===== Given records =====

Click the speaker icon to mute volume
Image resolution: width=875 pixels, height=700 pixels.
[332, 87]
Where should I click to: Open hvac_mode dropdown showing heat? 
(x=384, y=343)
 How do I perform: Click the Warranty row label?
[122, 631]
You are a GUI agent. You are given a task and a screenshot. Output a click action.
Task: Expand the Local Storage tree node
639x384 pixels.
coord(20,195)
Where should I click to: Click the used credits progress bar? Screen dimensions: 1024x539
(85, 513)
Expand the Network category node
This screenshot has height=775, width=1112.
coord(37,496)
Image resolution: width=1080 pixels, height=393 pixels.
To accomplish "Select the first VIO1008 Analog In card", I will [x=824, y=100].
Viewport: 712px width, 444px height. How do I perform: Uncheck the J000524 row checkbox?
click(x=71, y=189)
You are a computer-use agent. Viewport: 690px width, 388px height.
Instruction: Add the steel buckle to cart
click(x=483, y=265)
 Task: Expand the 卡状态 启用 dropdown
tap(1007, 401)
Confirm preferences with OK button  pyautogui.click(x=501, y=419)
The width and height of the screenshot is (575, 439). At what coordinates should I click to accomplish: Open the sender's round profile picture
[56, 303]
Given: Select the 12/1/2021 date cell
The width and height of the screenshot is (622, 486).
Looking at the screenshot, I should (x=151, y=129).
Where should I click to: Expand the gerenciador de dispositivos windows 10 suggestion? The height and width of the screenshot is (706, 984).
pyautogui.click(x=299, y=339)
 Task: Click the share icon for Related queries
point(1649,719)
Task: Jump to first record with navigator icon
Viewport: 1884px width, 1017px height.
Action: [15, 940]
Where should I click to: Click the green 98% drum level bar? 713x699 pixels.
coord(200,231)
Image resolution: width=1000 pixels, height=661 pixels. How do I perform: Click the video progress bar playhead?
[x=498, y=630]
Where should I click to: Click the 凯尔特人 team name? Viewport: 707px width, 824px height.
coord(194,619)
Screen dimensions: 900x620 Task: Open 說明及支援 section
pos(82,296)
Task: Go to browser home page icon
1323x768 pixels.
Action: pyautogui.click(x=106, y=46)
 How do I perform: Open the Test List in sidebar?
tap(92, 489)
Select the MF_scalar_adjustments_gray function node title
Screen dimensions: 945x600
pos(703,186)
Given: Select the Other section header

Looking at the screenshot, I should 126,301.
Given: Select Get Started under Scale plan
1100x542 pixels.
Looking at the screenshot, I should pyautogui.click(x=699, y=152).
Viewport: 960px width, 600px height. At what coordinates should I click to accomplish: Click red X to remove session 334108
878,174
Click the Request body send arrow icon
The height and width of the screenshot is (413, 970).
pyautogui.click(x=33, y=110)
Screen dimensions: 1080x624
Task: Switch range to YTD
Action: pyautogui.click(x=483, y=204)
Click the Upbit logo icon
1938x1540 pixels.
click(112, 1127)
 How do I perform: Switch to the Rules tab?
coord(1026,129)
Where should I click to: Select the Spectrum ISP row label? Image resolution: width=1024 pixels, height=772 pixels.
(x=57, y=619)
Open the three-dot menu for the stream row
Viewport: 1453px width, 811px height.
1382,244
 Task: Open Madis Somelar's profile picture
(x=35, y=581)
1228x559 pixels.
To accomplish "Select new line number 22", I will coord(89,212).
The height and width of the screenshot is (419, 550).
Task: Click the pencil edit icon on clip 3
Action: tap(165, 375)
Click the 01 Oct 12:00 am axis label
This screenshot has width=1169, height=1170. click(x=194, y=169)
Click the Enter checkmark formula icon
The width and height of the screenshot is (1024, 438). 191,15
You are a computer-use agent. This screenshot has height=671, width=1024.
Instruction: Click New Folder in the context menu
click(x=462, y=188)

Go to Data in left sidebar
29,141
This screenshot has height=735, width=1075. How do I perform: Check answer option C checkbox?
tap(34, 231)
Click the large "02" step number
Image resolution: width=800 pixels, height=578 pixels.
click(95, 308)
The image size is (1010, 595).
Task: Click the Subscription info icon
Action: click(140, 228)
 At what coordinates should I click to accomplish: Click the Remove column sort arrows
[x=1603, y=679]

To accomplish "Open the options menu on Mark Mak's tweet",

=====

Look for the word "computer" in the data, then return every line that contains it.

Written response →
You are a computer-use agent. Viewport: 690px width, 388px height.
You are a computer-use agent. This screenshot has height=671, width=1024.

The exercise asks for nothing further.